Commit graph

56 commits

Author SHA1 Message Date
Gabriel Wicke d918fa18ac Big token transform framework overhaul part 2
* Tokens are now immutable. The progress of transformations is tracked on
  chunks instead of tokens. Tokenizer output is cached and can be directly
  returned without a need for cloning. Transforms are required to clone or
  newly create tokens they are modifying.

* Expansions per chunk are now shared between equivalent frames via a cache
  stored on the chunk itself. Equivalence of frames is not yet ideal though,
  as right now a hash tree of *unexpanded* arguments is used. This should be
  switched to a hash of the fully expanded local parameters instead.

* There is now a vastly improved maybeSyncReturn wrapper for async transforms
  that either forwards processing to the iterative transformTokens if the
  current transform is still ongoing, or manages a recursive transformation if
  needed.

* Parameters for parser functions are now wrapped in abstract Params and
  ParserValue objects, which support some handy on-demand *value* expansions.
  Keys are always expanded. Parser functions are converted to use these
  interfaces, and now properly expand their values in the correct frame.
  Making this expansion lazier is certainly possible, but would complicate
  transformTokens and other token-handling machinery. Need to investigate if
  it would really be worth it. Dead branch elimination is certainly a bigger
  win overall.

* Complex recursive asynchronous expansions should now be closer to correct
  for both the iterative (transformTokens) and recursive (maybeSyncReturn
  after transformTokens has returned) code paths.

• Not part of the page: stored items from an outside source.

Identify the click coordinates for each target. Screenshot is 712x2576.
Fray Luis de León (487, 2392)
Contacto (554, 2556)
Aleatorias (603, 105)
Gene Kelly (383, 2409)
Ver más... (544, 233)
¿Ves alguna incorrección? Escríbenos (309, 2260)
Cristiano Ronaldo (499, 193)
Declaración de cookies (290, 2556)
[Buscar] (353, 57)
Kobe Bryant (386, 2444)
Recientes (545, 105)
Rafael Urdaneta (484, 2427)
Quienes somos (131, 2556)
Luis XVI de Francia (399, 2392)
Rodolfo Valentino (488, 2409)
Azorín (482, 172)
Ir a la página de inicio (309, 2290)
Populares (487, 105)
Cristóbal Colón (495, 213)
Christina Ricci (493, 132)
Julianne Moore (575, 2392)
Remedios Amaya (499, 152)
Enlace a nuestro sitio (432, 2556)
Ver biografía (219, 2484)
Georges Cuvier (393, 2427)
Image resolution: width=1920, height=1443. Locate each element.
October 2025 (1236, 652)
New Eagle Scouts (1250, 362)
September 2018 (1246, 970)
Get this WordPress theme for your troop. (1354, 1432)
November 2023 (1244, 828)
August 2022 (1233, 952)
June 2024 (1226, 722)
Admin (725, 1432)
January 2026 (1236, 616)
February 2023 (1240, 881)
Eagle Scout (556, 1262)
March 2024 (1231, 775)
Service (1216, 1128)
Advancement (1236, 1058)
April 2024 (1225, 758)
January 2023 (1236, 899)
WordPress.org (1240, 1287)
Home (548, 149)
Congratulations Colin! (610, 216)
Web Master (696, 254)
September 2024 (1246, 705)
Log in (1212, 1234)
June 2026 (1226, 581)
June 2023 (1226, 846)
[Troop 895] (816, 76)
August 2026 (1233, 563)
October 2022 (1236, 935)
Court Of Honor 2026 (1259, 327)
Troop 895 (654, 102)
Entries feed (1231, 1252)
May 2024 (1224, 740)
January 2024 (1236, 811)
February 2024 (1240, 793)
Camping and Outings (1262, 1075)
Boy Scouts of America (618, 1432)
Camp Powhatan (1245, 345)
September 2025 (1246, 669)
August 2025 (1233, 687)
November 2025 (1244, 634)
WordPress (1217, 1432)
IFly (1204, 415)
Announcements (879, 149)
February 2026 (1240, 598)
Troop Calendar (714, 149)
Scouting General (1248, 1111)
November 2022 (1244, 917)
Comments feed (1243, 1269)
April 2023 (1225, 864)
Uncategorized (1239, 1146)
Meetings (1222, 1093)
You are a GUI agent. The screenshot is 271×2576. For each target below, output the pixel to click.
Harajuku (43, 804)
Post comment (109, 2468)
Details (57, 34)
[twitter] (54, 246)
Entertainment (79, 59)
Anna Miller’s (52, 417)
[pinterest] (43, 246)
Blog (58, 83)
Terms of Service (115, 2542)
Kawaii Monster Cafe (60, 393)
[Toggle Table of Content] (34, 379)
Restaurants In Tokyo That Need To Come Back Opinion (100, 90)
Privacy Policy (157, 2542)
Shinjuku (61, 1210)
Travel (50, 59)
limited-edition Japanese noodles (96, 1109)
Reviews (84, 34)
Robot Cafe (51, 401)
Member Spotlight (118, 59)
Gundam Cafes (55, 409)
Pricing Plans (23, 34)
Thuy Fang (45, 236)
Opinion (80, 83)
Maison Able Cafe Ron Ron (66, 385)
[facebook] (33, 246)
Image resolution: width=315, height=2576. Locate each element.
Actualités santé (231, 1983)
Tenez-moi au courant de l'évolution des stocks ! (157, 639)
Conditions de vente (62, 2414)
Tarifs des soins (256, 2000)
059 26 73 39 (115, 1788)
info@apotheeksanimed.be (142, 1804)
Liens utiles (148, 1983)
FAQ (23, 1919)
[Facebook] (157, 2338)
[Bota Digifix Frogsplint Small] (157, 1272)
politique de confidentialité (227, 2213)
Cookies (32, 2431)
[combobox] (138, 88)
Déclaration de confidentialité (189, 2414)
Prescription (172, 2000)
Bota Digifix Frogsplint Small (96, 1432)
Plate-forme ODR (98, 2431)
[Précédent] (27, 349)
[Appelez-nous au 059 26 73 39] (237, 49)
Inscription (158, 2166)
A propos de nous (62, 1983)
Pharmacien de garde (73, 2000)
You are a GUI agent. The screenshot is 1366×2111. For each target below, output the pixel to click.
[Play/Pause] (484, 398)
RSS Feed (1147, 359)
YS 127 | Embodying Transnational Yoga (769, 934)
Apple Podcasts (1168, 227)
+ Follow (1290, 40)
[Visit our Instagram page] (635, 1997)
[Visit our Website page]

* Performance degraded slightly. There are no micro-optimizations done yet
  and the shared expansion cache still has a low hit rate. The progress
  tracking on chunks is not yet perfect, so there are likely a lot of unneeded
  re-expansions that can be easily eliminated. There is also more debug
  tracing right now. Obama currently expands in 54 seconds on my laptop.

Change-Id: I4a603f3d3c70ca657ebda9fbb8570269f943d6b6
2012-05-15 17:05:47 +02:00
Adam Wight 0a7f0b7630 List markup is created during the sync23 phase.
This makes it possible to transclude list items from a template.

Note: "5 quotes" test is broken by this patch, it appears that ListHandler
newline processing is changing some state which mysteriously affects the
QuoteTransformer.  This is ominous, hopefully there's a simple explanation...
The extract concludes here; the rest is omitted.